Eine Differenzierung, die es in sich hat
Gut. Aber wie kommen wir aus diesem Dilemma nun heraus? Wir wollen ja eigentlich sowohl sinnstiftende, erfüllende Arbeit als auch Erfolg am Markt. Wie geht das? Ich mache Ihnen da mal ein Angebot. Eine Differenzierung: Trennen Sie doch bitte mal in Gedanken Arbeit und Zusammenarbeit. Arbeit ist das, was für den Kunden getan werden muss. Die Wertschöpfung. Die wirtschaftliche Realität. Das Einzige, was am Ende in harter Währung zählt. Diese Arbeit folgt alleine (!) der externen Referenz, dem Kunden. Und Zusammenarbeit? Das ist die unternehmensinterne Perspektive. Die Art und Weise, wie die Arbeit organisiert wird. Die Methodik, die Verfahren. Der Clou, der Kniff, der von den Mitarbeitern gefunden wurde, um in der ganz spezifischen Marktsituation die Arbeit auf eine ganz bestimmte, besondere Weise gemeinsam zu erledigen. Die Arbeit ist das „Was“, die Zusammenarbeit ist das „Wie“. Die Arbeit ist das Handwerk, das „Wie“ ist die Kunst. Die Zusammenarbeit muss die Arbeit organisieren. Und die besten, die modernsten, die fittesten Unternehmen erkennen Sie daran, dass sie die Zusammenarbeit auf ihre ureigene Weise besser hinbekommen als der Wettbewerb. Sie bringen das „Was“ und das „Wie“ besser in Einklang als die anderen. Und machen genau deshalb den Könnern und Talenten in ihren Reihen Freude.

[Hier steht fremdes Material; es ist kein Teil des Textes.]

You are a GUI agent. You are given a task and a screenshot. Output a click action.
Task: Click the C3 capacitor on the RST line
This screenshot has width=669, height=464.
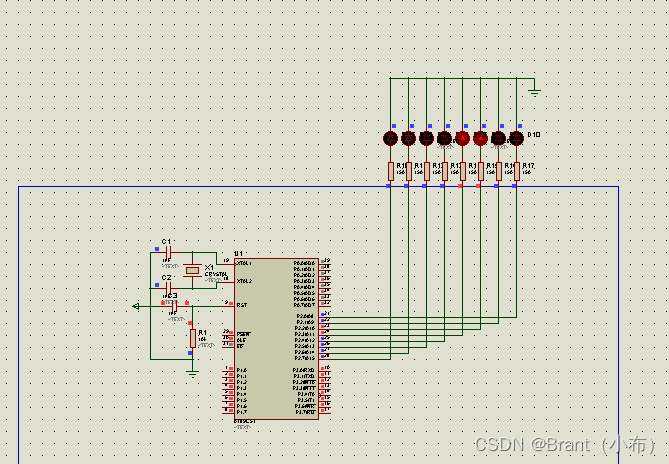coord(174,306)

Sie bieten ihnen einen Sinn an und stehen ihnen weder mit diesem überflüssigen Management-Theater noch mit ihren Moralvorstellungen im Weg herum. Sie sind nicht nur Handwerker, sondern sie sind Künstler, die ihr Handwerk beherrschen. Und dafür feiere ich sie! Sie „machen“ irgendwie auch New Work, ja, das stimmt. Aber diese „neue Arbeit“ ist, vom Ende her betrachtet, nichts wirklich Neues. Nennen wir es einfach: Fortschritt.